PROMPT: After locating the line with "Where should I click to: Click the Channels", set down that line and all the lines that follow it, unchanged, to the end of the records; omit the pictures.

*** Block opens ***

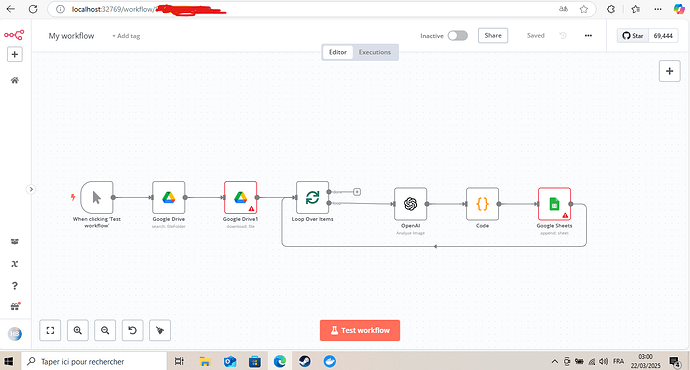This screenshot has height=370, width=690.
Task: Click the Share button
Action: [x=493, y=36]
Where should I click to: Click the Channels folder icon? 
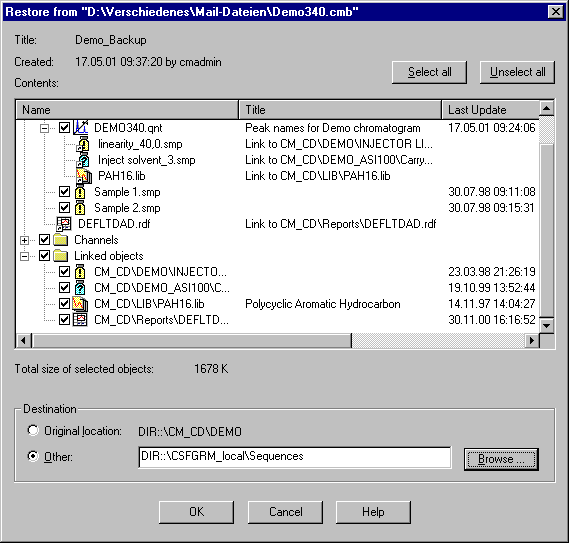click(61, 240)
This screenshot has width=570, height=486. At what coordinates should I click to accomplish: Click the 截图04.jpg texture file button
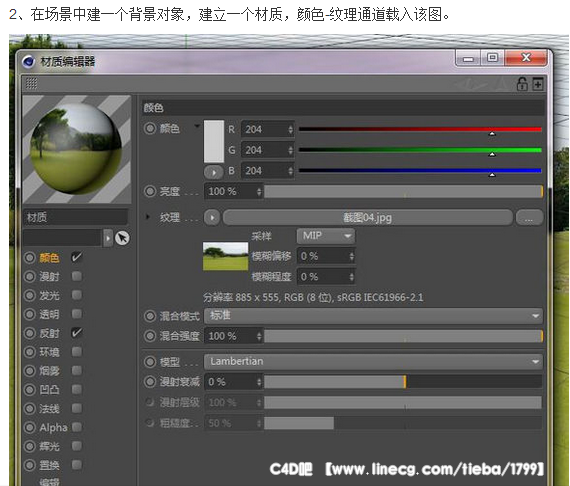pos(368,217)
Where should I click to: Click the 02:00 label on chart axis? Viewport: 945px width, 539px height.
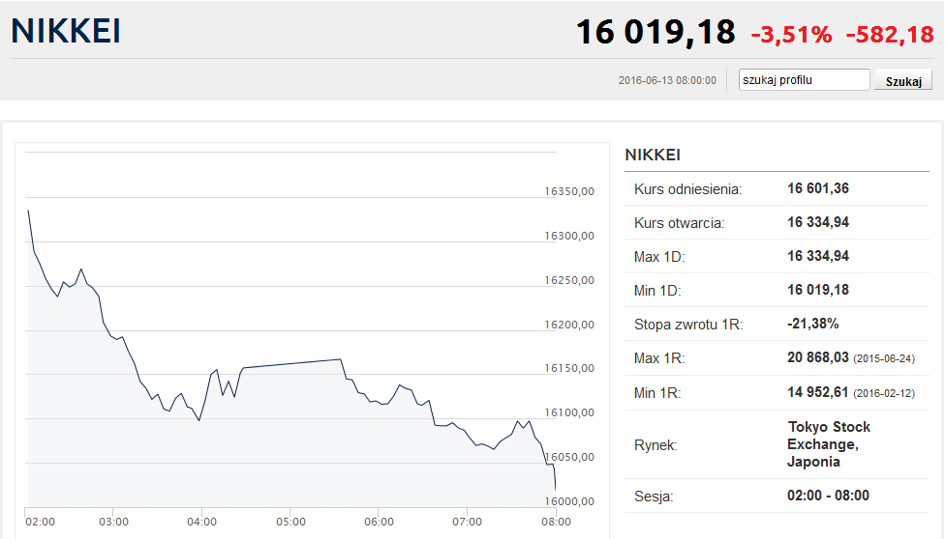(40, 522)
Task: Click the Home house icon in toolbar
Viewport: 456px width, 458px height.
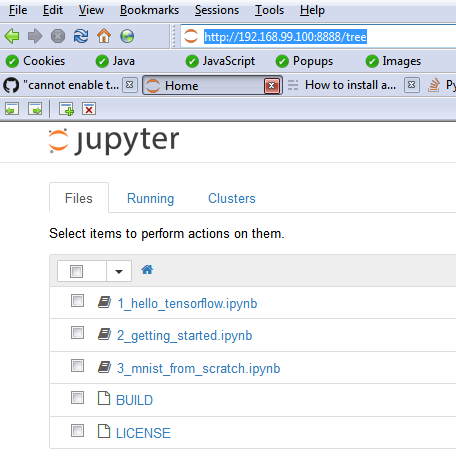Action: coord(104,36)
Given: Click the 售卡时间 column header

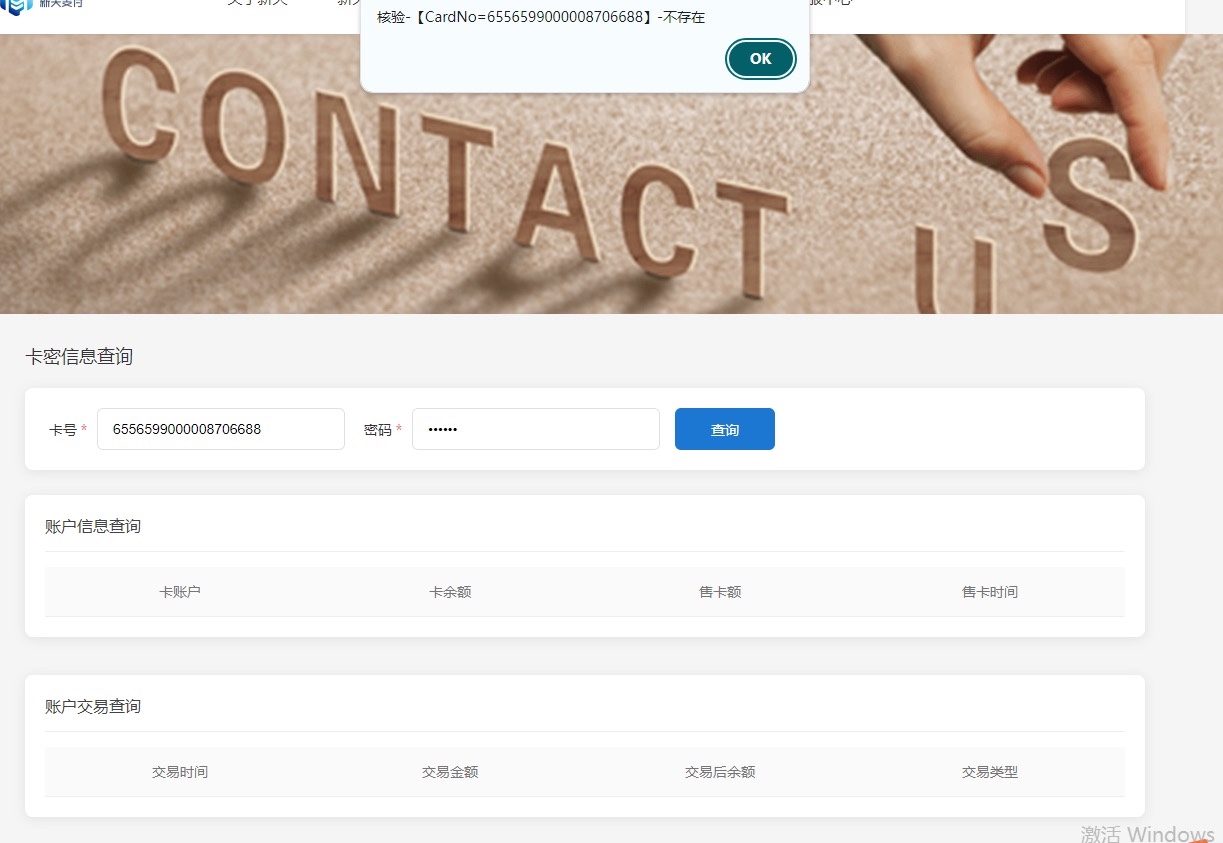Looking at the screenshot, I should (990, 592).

*** Block closes ***

OUTPUT BELOW:
Where should I click to: Click the Channels folder icon? 
click(61, 240)
This screenshot has width=570, height=486. At what coordinates should I click to accomplish: Click the 截图04.jpg texture file button
pos(368,217)
Where should I click to: Click the 02:00 label on chart axis? Viewport: 945px width, 539px height.
(40, 522)
Task: Click the Home house icon in toolbar
Viewport: 456px width, 458px height.
Action: coord(104,36)
Given: Click the 售卡时间 column header

Looking at the screenshot, I should (990, 592).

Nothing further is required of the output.